Let me just echo Unfogged, and say that I hope Texas Attorney General Ronnie Earle really has the goods on Tom DeLay. From the charges that have been filed, and the arcane structure of campaign finance law, I'm not really convinced that there's a very strong case there. They have to prove not just that money changed hands, but that DeLay knew the diversion of corporate campaign contributions to the RNC was designed to circumvent state law. Tall order.

Meanwhile, I'm surprised that the person chosen to replace DeLay as Majority Leader in the House, Roy Blunt, is being investigated for ethics charges himself.

As he worked to unite the party and turn its attention back to the legislative agenda, Rep.
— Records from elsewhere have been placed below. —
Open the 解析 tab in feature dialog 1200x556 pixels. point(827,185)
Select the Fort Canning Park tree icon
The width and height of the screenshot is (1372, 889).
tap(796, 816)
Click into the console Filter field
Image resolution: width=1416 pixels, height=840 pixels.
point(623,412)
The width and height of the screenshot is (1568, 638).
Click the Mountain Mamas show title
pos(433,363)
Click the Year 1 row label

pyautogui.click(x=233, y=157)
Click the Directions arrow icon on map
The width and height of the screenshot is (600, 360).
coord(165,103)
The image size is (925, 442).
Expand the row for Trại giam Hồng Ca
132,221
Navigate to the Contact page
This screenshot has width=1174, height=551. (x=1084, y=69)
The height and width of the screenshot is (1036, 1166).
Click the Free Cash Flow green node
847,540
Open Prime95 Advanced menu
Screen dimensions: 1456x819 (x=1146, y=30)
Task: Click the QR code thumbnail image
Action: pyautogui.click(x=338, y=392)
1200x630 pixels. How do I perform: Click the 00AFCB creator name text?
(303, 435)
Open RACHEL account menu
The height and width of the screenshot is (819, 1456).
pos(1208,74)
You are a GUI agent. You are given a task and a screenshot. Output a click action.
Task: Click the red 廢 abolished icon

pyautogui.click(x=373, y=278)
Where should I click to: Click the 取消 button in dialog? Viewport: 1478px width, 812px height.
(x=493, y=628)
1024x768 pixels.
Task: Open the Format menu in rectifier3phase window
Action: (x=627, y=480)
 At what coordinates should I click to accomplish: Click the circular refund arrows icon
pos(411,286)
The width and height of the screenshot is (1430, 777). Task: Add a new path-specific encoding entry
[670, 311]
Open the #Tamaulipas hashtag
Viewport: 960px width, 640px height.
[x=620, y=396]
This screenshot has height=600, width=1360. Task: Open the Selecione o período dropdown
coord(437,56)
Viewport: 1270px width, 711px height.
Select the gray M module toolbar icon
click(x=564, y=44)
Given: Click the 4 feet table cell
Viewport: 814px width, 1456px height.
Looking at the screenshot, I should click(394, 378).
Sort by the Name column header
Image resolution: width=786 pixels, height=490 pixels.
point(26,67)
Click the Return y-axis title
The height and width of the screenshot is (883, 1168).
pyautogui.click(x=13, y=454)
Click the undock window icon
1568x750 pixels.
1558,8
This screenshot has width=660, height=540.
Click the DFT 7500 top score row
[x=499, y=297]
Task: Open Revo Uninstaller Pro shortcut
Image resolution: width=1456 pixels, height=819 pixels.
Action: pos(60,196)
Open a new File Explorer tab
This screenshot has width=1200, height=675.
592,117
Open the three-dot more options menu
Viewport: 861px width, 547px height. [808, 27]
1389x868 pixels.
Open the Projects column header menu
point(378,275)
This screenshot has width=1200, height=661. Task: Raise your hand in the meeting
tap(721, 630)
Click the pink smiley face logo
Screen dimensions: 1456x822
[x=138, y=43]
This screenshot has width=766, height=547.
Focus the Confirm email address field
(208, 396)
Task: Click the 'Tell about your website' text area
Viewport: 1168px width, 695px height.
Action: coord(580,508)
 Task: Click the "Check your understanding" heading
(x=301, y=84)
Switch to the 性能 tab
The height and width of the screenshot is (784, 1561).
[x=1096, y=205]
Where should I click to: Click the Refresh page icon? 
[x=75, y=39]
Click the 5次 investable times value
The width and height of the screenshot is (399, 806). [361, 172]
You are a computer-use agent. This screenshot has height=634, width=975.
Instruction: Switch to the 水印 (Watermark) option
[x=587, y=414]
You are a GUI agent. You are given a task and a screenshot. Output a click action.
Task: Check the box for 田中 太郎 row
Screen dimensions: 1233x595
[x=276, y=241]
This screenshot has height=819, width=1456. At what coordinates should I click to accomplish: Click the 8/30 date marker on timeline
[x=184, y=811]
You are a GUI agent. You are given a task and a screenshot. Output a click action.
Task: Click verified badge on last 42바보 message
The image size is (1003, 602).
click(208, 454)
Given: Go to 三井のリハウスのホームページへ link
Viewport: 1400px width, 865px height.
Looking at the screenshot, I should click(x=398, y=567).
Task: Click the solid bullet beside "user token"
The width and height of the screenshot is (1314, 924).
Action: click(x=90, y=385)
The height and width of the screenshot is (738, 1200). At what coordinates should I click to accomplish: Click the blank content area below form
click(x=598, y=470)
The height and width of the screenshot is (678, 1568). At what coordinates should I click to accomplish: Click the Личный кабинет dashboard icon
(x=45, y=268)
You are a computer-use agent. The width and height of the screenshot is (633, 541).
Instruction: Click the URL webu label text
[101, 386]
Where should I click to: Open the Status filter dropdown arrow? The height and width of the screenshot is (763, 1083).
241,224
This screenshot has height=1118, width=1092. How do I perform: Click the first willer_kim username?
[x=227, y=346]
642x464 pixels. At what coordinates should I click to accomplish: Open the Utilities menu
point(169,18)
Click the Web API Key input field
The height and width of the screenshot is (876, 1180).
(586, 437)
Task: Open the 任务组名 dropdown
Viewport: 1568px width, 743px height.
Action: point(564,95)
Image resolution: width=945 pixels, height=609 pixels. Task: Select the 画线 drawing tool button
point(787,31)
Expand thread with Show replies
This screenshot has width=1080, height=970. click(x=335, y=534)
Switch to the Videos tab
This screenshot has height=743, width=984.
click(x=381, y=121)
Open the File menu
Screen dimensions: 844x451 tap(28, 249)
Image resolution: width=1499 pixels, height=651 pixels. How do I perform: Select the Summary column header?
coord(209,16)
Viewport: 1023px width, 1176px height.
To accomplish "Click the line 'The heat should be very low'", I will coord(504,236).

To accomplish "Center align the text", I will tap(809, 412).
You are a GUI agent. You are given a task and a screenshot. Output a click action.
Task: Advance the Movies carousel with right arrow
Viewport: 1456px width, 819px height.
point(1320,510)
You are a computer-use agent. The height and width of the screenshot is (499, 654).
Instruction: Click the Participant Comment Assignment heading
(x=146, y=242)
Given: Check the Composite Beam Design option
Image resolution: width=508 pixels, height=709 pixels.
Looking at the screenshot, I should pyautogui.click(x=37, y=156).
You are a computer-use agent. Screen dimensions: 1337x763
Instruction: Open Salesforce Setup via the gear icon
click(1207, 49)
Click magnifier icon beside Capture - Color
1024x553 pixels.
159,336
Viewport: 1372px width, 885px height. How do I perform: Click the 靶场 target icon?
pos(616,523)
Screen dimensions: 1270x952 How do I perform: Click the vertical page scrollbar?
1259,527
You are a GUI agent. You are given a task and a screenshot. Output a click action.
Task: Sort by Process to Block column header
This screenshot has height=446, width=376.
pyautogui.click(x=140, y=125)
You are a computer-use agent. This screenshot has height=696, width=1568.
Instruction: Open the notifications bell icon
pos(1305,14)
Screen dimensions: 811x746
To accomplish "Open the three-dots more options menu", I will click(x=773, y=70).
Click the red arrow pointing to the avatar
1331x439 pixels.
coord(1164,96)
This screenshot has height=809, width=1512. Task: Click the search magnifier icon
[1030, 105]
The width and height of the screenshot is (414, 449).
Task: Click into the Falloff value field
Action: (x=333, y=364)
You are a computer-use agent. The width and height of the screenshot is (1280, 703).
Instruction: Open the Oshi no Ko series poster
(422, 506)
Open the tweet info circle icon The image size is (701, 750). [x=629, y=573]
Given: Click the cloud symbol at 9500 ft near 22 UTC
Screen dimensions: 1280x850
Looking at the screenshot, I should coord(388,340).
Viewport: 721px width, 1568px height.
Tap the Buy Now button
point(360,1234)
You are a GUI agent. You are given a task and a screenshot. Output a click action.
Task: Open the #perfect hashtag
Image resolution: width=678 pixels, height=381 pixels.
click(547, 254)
Roy Blunt of Missouri, DeLay's successor as majority leader, faced ethics questions himself.

Records on file with the Federal Election Commission show that since 2003, Blunt's political action committee has paid $94,000 in salary to the consulting firm of Jim Ellis, a longtime associate of DeLay. Ellis has been indicted in the same case as DeLay, for allegedly conspiring to illegally influence the outcome of Texas legislative elections by channeling corporate money to Republican candidates.

Congressional watchdog groups and Democrats pointed to Blunt's employment of Ellis' firm, J.W. Ellis Co., as evidence of what they said is an atmosphere of corruption on Capitol Hill.

It's not even a separate case! What, exactly, are the Republicans thinking?

(Another sign of life in autumn: the start of a juicy new political cycle.)